* _TASKS TO PERFORM_
**A.** Reproduce the passage of the article on the feeling of presence, starting at "Andrea Cannon" and ending at "such as schizophrenia.".
**B.** According to the article on the feeling of presence, in which journal was the robotic study by the École Polytechnique Fédérale de Lausanne researchers published?
--- QUOTED PASSAGE Enclosed Below ---
‘Feeling of presence’ demystified

Feeling+of+presence+demystified

Andrea Cannon

‘Feeling of presence’ demystified

By Assistant Sports & Health Editor

Mountaineers sometimes report the sensation of a nearby presence as they scale great heights, as if someone was right behind them—off to the left or the right a bit—but out of sight. Healthy minds in extreme conditions can generate this ghostly sensation; however, it is more commonly reported in patients diagnosed with psychiatric disorders such as schizophrenia.

Researchers from École Polytechnique Fédérale de Lausanne in Switzerland used a “master-slave” robotic system to successfully recreate this sensation of an otherworldly apparition in healthy patients in a laboratory. In the study, published online Nov. 6 in the journal Current Biology, blindfolded participants used their index fingers to manipulate a machine in front of them while a robotic arm precisely mimicked their motions on their backs. The robotic interaction took place both in real time and also with a half-second delay. When researchers added the delay, participants reported both the sensation of a physical presence other than their own and a feeling of their bodies drifting forward or backward.

“Participants know there is a robot touching them and that they are the ones controlling the movement,” said Giulio Rognini, Ph. D. and co-author of the study. “The half-second delay is small … but it is sufficient for your brain to not consider these signals—movement and touch—to be generated by you.”

Rognini said the brain generates the experience of being touched by another agent to resolve this cognitive conflict. Whether the dissonance is a result of a psychiatric disorder or induced by the delayed robotic arm, the brain can improperly fold the signals that human senses detect into the experience of being self-aware. 

“This [improper integration] is our explanation in trying to account for schizophrenic and psychotic episodes,” Rognini said. “The mismatch between what they predict would happen due to their actions and the actual feedback—this creates the hallucination.” 

While the precise neural origin of the feeling of presence, or FoP, is unknown, an analysis performed on the brains of 12 control patients who experienced a pre-existing FoP hallucination identified three brain regions that play a role in contributing to the human perception of having a physical self.
--- End of Enclosed QUOTED PASSAGE ---
--- PROVIDED RECORDS Enclosed Below ---
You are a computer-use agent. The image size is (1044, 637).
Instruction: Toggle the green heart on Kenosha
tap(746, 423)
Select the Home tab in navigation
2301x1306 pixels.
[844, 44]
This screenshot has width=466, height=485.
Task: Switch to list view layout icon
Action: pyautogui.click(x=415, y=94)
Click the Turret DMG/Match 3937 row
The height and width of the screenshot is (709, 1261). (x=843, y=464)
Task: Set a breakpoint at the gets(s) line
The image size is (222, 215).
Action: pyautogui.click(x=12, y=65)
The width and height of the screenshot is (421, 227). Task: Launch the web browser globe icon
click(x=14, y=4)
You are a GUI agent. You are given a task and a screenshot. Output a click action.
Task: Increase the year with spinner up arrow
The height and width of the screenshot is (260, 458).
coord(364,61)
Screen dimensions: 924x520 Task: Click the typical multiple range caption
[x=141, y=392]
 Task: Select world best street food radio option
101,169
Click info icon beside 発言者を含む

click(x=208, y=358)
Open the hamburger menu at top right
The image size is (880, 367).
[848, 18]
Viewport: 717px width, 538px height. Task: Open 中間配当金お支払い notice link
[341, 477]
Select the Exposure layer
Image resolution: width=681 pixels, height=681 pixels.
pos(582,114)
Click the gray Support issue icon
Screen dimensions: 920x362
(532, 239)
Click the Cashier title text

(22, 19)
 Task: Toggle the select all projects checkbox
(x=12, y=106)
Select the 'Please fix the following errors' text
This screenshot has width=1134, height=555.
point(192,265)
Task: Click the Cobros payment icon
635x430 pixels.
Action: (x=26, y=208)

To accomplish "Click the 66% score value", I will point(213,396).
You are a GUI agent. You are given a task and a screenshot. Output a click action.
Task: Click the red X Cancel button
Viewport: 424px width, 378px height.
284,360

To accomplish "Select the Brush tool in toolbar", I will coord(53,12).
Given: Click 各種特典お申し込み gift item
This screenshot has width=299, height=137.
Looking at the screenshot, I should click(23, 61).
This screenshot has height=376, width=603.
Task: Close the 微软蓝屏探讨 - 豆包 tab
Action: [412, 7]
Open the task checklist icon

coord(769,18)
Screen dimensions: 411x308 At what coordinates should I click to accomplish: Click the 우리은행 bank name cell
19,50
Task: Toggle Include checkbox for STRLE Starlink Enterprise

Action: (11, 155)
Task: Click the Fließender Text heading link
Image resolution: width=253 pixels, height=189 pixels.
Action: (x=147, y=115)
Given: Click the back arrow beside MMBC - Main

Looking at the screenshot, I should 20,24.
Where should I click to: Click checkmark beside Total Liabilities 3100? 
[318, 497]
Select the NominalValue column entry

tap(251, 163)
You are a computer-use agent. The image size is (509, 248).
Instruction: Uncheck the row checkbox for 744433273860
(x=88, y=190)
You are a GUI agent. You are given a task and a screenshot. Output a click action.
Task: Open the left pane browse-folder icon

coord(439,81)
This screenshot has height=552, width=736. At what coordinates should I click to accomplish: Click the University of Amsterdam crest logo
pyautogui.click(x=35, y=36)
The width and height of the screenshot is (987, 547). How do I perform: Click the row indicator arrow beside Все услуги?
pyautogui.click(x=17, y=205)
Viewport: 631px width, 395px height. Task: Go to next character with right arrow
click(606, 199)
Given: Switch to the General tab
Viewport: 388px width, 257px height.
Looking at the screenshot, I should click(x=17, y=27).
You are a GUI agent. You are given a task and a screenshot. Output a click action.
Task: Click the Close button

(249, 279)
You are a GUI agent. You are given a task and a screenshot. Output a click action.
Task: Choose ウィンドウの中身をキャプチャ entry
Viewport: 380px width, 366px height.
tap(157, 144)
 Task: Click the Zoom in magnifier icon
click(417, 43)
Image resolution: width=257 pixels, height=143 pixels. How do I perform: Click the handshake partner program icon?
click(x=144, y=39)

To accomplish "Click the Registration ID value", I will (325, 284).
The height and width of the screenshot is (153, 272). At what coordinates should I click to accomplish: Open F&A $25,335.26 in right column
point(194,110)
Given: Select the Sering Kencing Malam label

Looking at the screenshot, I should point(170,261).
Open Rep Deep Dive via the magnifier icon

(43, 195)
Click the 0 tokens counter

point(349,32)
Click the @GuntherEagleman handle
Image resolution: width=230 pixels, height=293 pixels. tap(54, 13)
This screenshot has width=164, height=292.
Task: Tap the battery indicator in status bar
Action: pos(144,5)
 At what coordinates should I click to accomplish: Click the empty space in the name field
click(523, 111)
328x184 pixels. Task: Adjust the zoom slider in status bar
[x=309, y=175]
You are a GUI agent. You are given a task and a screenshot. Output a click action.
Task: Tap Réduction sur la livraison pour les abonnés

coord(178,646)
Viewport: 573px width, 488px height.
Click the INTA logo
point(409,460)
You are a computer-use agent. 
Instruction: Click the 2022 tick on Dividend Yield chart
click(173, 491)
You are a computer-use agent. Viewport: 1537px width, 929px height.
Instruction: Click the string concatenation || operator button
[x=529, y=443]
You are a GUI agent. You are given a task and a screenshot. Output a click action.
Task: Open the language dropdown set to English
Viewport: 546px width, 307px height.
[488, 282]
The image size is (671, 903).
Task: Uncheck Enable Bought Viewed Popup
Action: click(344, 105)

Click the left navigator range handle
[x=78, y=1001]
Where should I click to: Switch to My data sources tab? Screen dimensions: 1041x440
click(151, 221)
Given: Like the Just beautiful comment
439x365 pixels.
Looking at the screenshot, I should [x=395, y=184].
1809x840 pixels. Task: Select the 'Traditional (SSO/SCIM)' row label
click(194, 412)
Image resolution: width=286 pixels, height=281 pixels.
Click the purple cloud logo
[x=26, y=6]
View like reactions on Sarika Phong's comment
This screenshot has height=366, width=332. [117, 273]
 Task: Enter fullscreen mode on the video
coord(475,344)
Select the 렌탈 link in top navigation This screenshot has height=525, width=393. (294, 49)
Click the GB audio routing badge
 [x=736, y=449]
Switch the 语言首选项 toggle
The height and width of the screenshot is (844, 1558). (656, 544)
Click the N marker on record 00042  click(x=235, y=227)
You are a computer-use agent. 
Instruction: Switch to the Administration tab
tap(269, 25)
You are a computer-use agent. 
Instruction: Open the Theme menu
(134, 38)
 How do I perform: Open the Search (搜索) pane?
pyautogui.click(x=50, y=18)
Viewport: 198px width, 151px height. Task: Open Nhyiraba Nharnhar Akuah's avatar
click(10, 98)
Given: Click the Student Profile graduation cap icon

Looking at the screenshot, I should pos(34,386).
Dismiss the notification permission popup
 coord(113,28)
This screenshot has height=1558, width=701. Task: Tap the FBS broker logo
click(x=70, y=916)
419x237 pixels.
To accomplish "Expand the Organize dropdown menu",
--- End of Enclosed PROVIDED RECORDS ---
* _ACTIVITY ANSWERS_
**A.**
Andrea Cannon

‘Feeling of presence’ demystified

By Assistant Sports & Health Editor

Mountaineers sometimes report the sensation of a nearby presence as they scale great heights, as if someone was right behind them—off to the left or the right a bit—but out of sight. Healthy minds in extreme conditions can generate this ghostly sensation; however, it is more commonly reported in patients diagnosed with psychiatric disorders such as schizophrenia.

**B.** Current Biology